*** Opening RECORD EXCERPTS ***

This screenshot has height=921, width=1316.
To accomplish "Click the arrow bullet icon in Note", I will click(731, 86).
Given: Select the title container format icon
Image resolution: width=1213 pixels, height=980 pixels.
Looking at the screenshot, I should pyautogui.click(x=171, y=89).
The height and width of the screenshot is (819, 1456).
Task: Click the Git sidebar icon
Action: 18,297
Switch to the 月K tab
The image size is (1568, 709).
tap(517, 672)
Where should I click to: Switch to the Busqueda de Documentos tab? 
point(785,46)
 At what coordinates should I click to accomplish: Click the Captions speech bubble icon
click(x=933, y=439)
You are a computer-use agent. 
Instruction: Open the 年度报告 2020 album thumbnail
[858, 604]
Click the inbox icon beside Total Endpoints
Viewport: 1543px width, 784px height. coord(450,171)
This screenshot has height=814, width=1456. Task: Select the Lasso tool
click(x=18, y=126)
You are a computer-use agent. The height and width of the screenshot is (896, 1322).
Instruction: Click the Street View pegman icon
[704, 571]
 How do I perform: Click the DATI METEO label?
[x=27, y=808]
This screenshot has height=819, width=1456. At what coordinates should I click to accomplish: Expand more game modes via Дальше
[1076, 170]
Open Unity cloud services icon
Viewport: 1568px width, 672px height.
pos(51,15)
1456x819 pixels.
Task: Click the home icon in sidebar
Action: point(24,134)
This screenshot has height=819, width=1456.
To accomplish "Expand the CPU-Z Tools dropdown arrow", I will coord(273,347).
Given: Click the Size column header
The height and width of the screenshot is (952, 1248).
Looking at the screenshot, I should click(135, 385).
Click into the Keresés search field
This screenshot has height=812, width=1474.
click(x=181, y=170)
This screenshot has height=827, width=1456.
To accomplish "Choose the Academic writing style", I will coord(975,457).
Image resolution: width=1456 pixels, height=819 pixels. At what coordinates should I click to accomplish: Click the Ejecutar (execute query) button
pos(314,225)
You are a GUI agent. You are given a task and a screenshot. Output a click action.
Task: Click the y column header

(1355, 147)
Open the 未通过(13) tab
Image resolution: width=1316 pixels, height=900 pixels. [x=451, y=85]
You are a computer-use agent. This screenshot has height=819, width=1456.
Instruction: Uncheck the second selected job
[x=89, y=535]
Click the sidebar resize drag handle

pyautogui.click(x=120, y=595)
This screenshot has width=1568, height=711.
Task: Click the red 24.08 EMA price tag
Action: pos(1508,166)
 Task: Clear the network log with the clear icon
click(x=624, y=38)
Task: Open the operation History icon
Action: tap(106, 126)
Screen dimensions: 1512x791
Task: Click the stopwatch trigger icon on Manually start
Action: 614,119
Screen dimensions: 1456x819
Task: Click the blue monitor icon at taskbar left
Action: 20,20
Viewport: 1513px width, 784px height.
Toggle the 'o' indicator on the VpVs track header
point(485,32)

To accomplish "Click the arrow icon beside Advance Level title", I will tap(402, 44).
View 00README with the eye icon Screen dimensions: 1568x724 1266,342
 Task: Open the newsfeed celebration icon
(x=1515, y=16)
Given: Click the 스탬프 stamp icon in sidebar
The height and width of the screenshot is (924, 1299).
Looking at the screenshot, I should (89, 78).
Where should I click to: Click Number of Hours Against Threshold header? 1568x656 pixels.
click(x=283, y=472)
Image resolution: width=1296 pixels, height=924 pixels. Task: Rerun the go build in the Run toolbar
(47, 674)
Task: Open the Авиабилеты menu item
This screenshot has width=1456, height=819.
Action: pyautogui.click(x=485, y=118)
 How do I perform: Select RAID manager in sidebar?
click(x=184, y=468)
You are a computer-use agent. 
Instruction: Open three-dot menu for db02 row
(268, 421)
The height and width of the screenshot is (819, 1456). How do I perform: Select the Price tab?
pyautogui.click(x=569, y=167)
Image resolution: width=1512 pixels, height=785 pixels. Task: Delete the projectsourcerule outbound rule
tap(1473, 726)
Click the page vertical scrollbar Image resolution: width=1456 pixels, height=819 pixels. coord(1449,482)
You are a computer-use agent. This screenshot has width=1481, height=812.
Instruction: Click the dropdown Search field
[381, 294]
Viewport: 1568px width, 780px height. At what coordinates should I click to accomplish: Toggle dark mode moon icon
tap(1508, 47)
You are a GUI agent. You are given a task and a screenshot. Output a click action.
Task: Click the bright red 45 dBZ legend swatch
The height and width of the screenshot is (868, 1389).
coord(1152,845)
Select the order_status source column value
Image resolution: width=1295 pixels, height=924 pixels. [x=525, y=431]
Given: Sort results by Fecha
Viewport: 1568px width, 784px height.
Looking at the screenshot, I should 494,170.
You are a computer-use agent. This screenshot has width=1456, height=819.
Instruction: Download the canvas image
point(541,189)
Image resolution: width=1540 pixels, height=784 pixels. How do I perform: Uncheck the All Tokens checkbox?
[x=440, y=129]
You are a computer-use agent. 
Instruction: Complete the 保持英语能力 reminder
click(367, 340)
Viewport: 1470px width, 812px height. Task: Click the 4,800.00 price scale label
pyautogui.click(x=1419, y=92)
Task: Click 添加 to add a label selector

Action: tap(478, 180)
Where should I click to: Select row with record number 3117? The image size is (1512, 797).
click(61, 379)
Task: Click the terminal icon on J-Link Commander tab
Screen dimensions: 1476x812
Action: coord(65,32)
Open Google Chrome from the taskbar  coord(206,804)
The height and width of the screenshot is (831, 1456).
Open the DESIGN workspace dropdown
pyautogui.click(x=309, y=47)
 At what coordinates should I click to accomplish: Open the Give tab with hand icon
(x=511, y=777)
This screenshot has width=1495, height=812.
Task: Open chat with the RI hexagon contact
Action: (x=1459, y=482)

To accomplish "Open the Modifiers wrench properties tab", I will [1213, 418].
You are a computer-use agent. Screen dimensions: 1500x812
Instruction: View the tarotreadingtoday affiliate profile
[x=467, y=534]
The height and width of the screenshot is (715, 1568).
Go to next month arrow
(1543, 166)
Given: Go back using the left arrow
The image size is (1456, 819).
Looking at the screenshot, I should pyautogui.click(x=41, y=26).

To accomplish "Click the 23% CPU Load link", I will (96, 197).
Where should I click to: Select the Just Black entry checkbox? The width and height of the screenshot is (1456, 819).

*** Closing RECORD EXCERPTS ***

▶ [PROMPT]: A single number is the answer: how many lines in the records above contain the word "computer".

▶ [ANSWER TO THE EXERCISE]: 8